In order to qualify for the Portal Act's good faith defense the employer must show that the act complained of was in good faith, and in conformity with and reliance on any written administrative regulation, order, ruling, approval, or interpretation of an agency of the United States. See Olson v. Superior Pontiac-GMC, Inc., 765 F.2d 1570, 1579 (11th Cir. 1985); 29 U.S.C.A. § 259; 29 C.F.R. § 790.13(a). All of these elements are at issue in this case.

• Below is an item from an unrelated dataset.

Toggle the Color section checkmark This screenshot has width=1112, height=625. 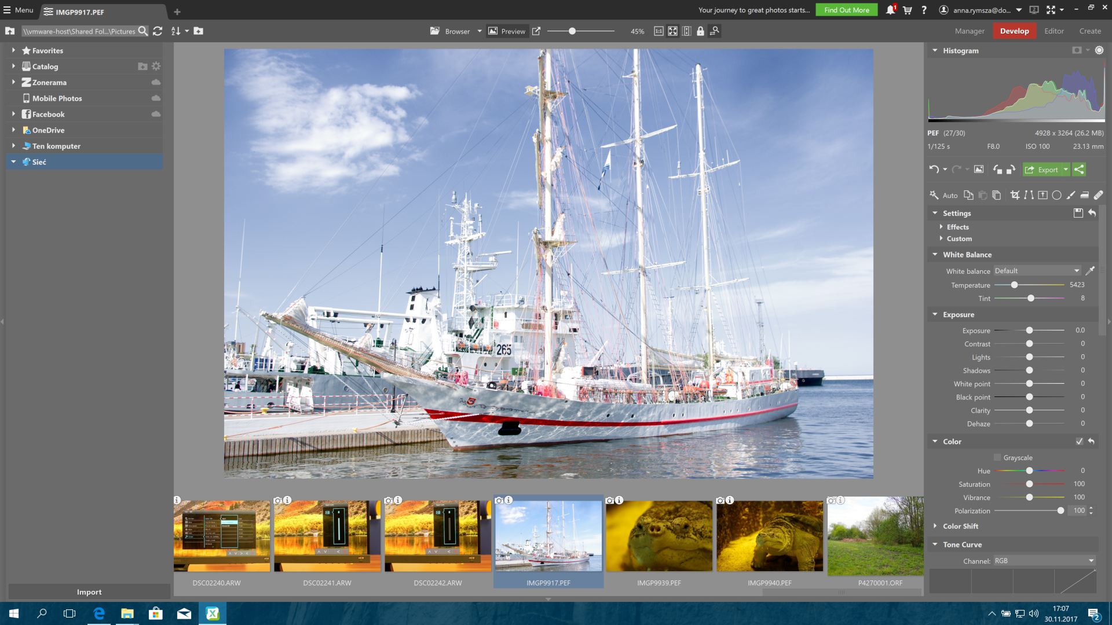pos(1079,442)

The employer satisfies the threshold good faith element by acting as a reasonably prudent employer would have acted under similar circumstances. Olson, 765 F.2d at 1580; 29 C.F.R. § 790.15(a). The regulations at issue in this case permit the employer to fashion a policy of non-compensable waiting time or downtime based on a durational period that is long enough to enable the employees to use the time effectively for their own purposes and on the "facts and circumstances" of the employment situation. See 29 C.F.R. §§ 785.14-785.16.
The Administrator's regulations do not contain a specific thirty-minute rule. The compliance officer's verbal advice certainly constitutes part of the "facts and circumstances" upon which the employer could rely in fashioning its waiting time policy. At the very least, when the employer develops a durational period for non-compensable downtime in good faith in reliance on the agency's written regulations, it should not be penalized for receiving a compliance officer's advice as to the appropriateness of that action.

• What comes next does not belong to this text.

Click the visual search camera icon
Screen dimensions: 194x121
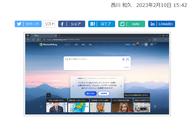pos(127,59)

The Portal Act's good faith defense requires that the employer act in actual conformity with the regulation upon which it relied. 29 C.F.R. § 790.14(a); Olson, 765 F.2d at 1579-80. Although the elements of good faith and conformity are not synonymous, Olson, 765 F.2d at 1580, where the agency sets forth a "facts and circumstances" standard, the employer is in conformity with the regulation if its action is reasonable. This is the most that the law can expect of the employer. Indeed, this is what the district court held in concluding that "[b]ecause defendant's implementation of the thirty minute rule was a reasonable interpretation of 29 C.F.R. §§ 785.14-785.16, particularly in light of Mr. Rushing's advice . . . Farm Fresh has acted . . . `in conformity with'" the waiting time regulations.

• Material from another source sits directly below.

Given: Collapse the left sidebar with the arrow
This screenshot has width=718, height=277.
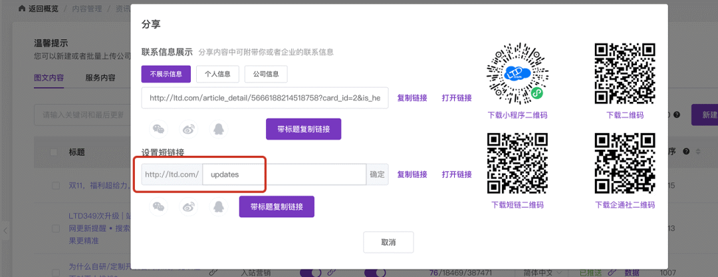Looking at the screenshot, I should (x=5, y=230).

The court holds that Farm Fresh's thirty-minute policy failed section 259's conformity requirement because the district court also found that the production employees "need at least a one hour break period in order to use the time effectively for their own purposes, and, therefore, that any break period less than one hour in duration is compensable time under the Act." Assuming that the district court's one-hour rule is correct, that finding does not negate the district court's conclusion that the thirty-minute policy was reasonably in conformity with the agency's waiting time regulations for the purpose of the Portal Act's good faith defense.
Confronted with an ambiguous administrative interpretation, the Sixth Circuit observed:
The language and legislative history of this Act indicate that courts should be hesitant to impose retroactive minimum wage liability on employers in the face of an administrative interpretation which the employer could plausibly interpret as insulating him from liability. See H.R. No. 71, 80th Cong., 1st Sess. [1947] U.S. Code Cong. Ad. News 1029, 1036.
Marshall v. Baptist Hospital, Inc., 668 F.2d 234, 238 (6th Cir. 1981). In this case, the employer has established all the elements of the good faith reliance defense and section 259 of the Portal-to-Portal Act, therefore, bars the imposition of any back wage liability.